**TASK REQUIREMENTS**
Repeat the entries word for word, starting with the line that contains "You are a GUI" and ending with the line that contains "Task: Navigate to the Payment step", both included.

**MATERIAL**
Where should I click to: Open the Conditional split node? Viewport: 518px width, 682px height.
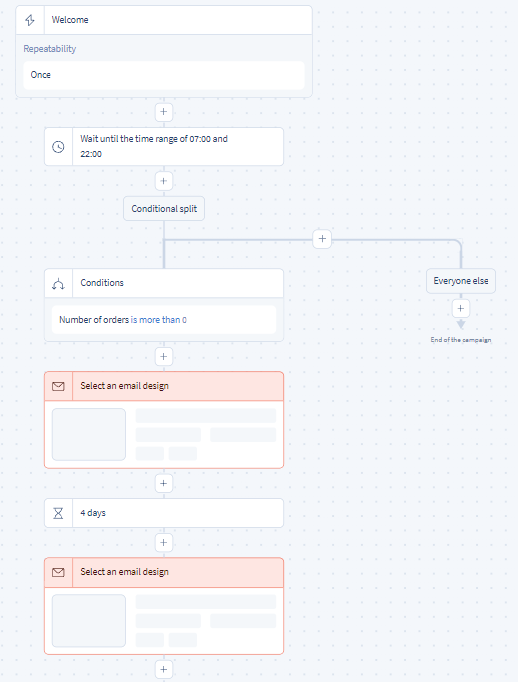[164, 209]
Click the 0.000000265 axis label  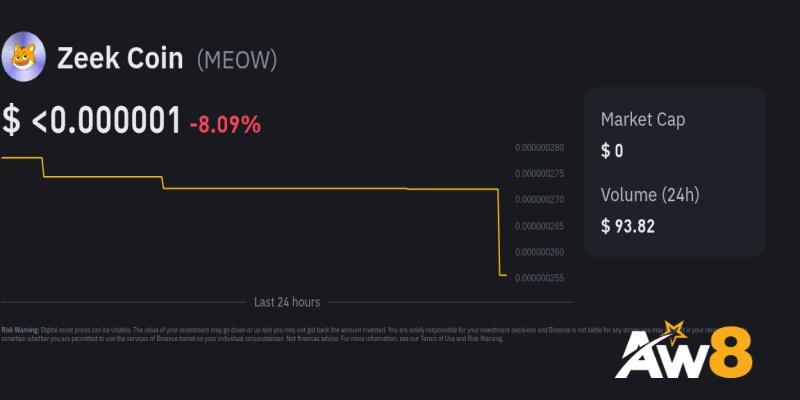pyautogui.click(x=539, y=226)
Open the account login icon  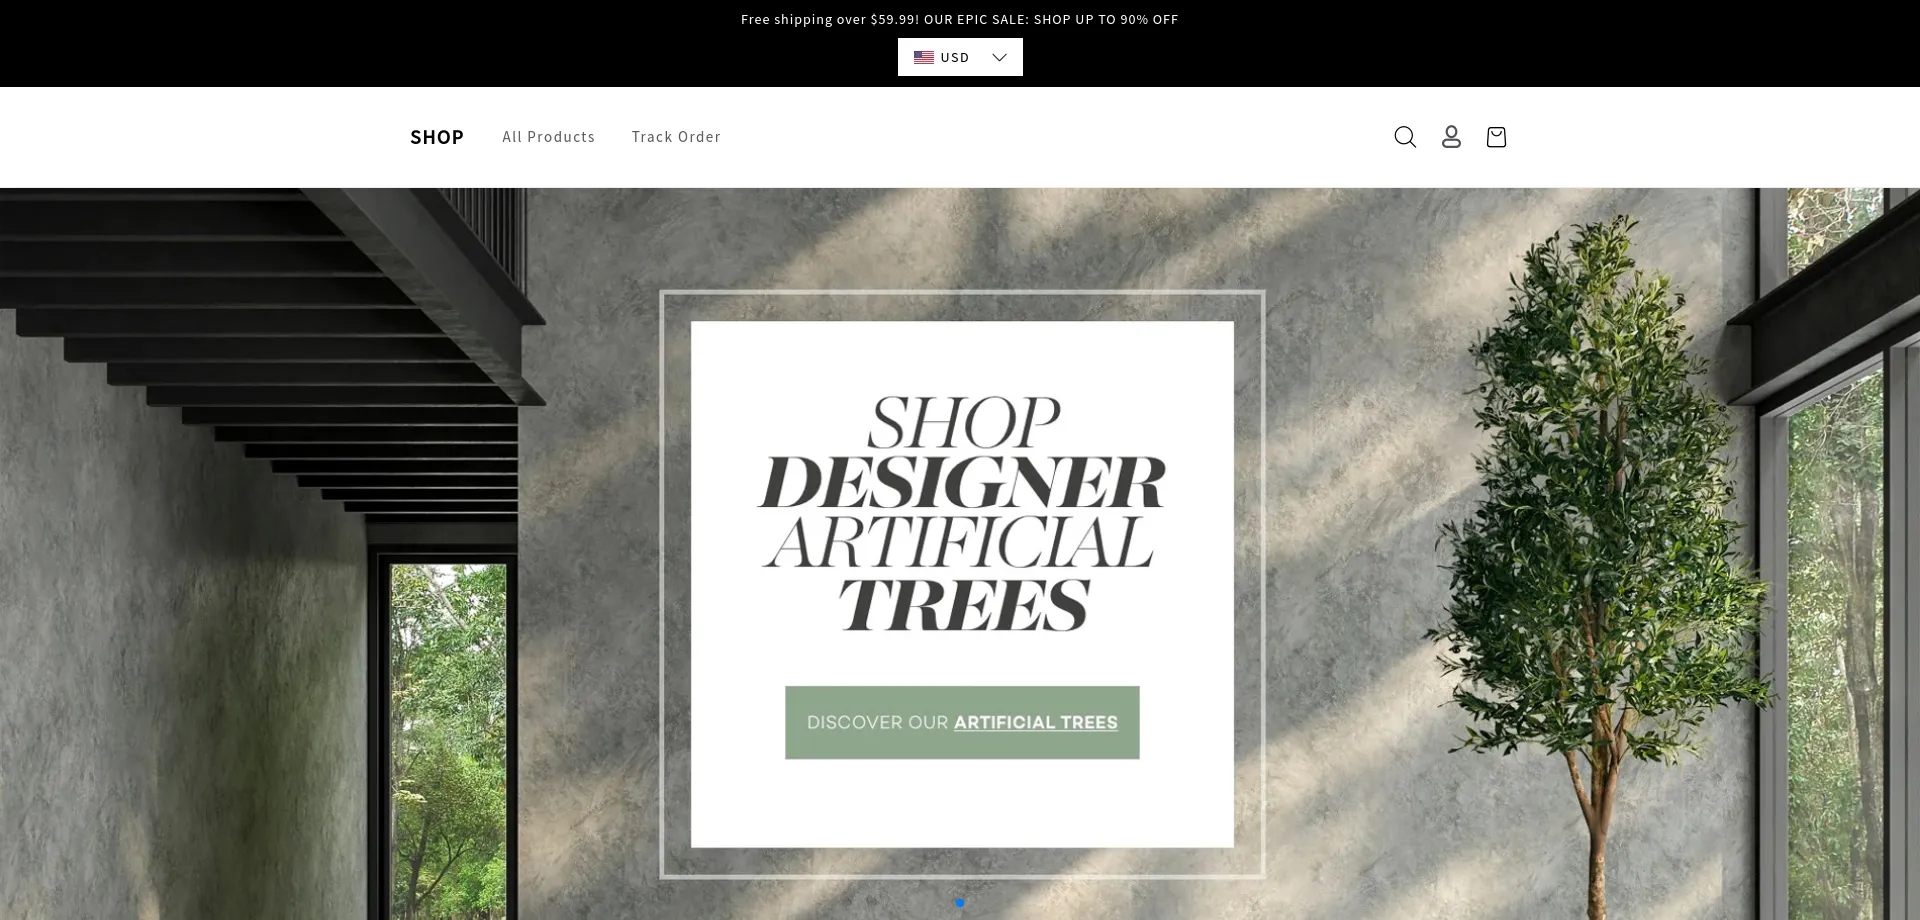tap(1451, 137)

==

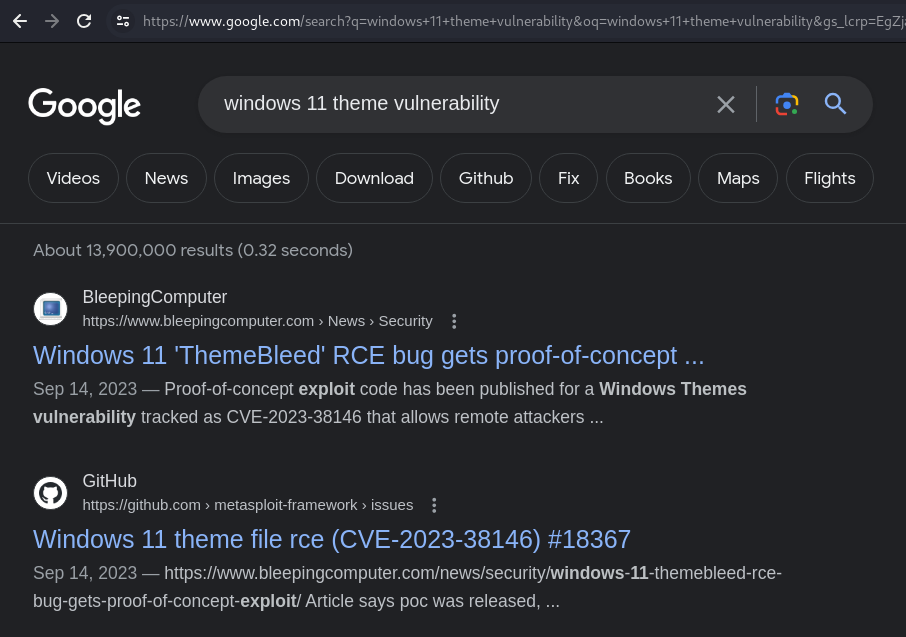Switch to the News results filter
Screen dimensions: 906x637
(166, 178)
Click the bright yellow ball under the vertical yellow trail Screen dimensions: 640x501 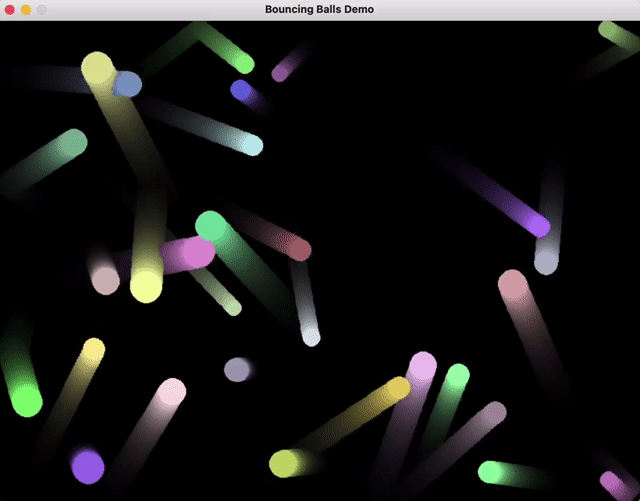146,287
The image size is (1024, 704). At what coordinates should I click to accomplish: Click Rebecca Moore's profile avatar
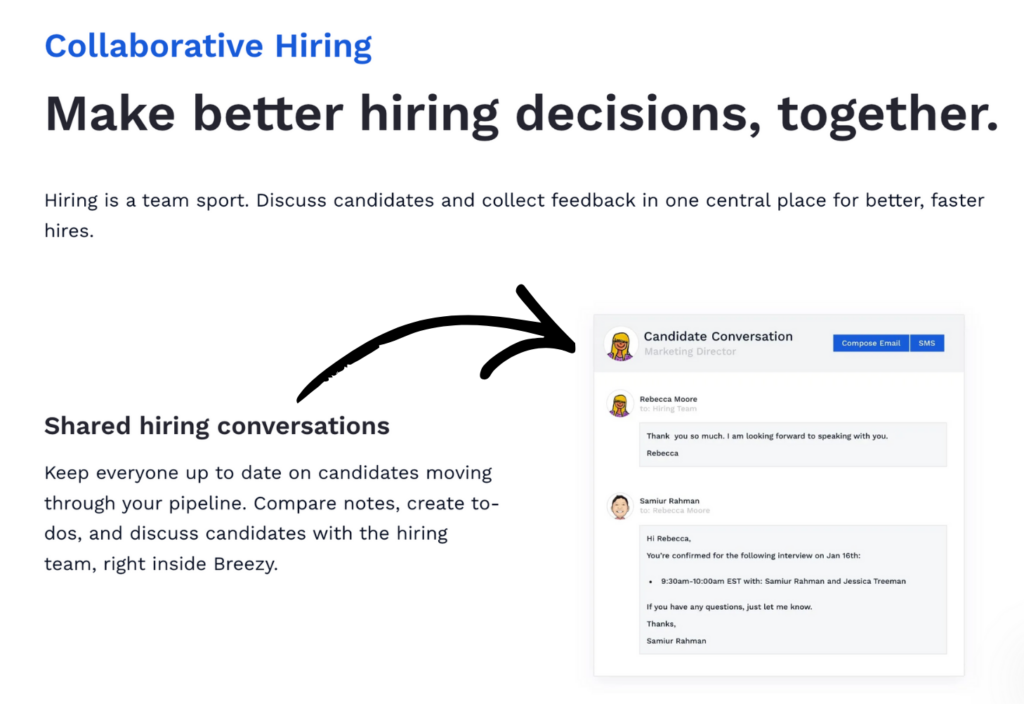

...

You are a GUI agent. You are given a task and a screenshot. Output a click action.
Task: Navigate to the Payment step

**WRITTEN SOLUTION**
You are a GUI agent. You are given a task and a screenshot. Output a click action.
Task: Navigate to the Payment step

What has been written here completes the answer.